We need to be clear on this point: Animals have no rights. They never did and they never will. Animals can have no rights because animals cannot undertake obligations. Rights only apply to creatures that are capable of acknowledging a contract.

Anyone familiar with accounting understands the concept of double-entry bookkeeping, in which every credit is balanced by a corresponding debit. So it is with rights, each of which is balanced by a corresponding obligation. In human society, the governing bodies which protect our rights operate under a social contract. Those who violate the social contract forfeit their rights, and may be deprived of property or freedom or even life itself. Governments that violate the social contract may be overthrown.

Animals can be coerced and trained, but they cannot undertake a contractual obligation, social or otherwise. An animal cannot be evil. We treat animals humanely because to do so is one of our human obligations. It’s a burden we’re stuck with under the terms with which God gave us the planet. The animals gain some benefit from this, but not because they have any “rights”.

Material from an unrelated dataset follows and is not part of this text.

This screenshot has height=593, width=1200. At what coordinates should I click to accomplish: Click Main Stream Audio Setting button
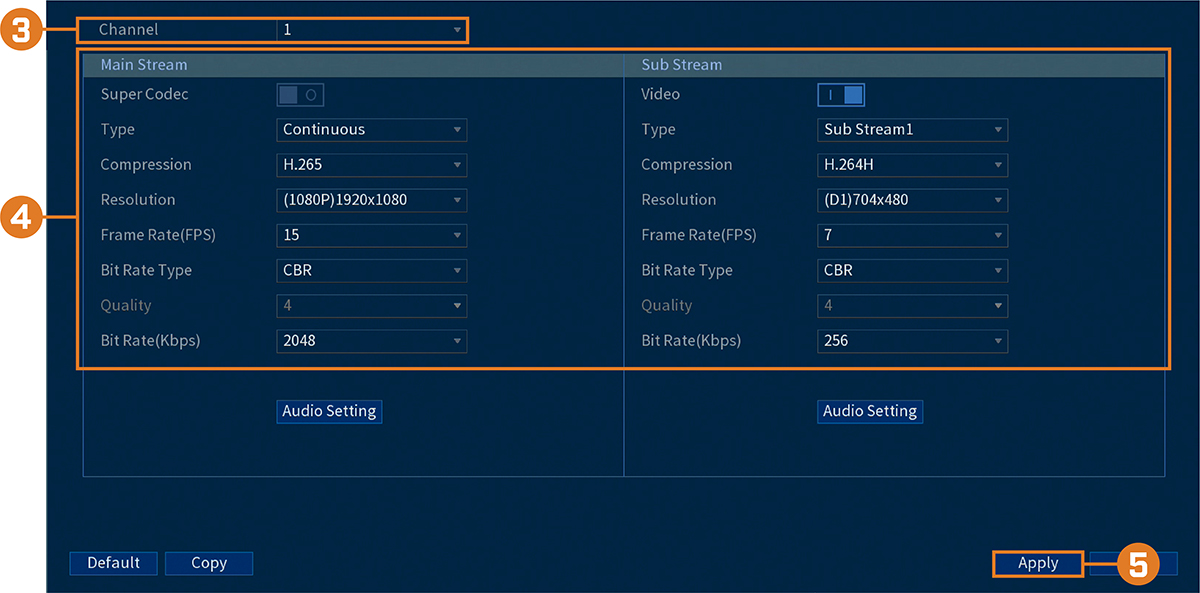[x=329, y=411]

In a leftwing culture, we find an emphasis of “rights” and a de-emphasis of obligations. This is how we get muddled. The social contract becomes something of a one-way street, and thus is really no longer a contract. There is a dogmatic belief that if only we give enough, then the recipient of our largesse will become uplifted. It’s the wrong-headed mentality that drives the domestic welfare state. In the international arena, it feeds the notion that enough aid and “rights” will, for example, encourage the militants of Palestine or Iraq to act with civility.

Alright then, you may ask, how is it that cultures become barbaric, and what can we do to transform barbarians into decent people? This is an ancient problem, and has no simple solution. Consider the tale of Exodus in the Bible.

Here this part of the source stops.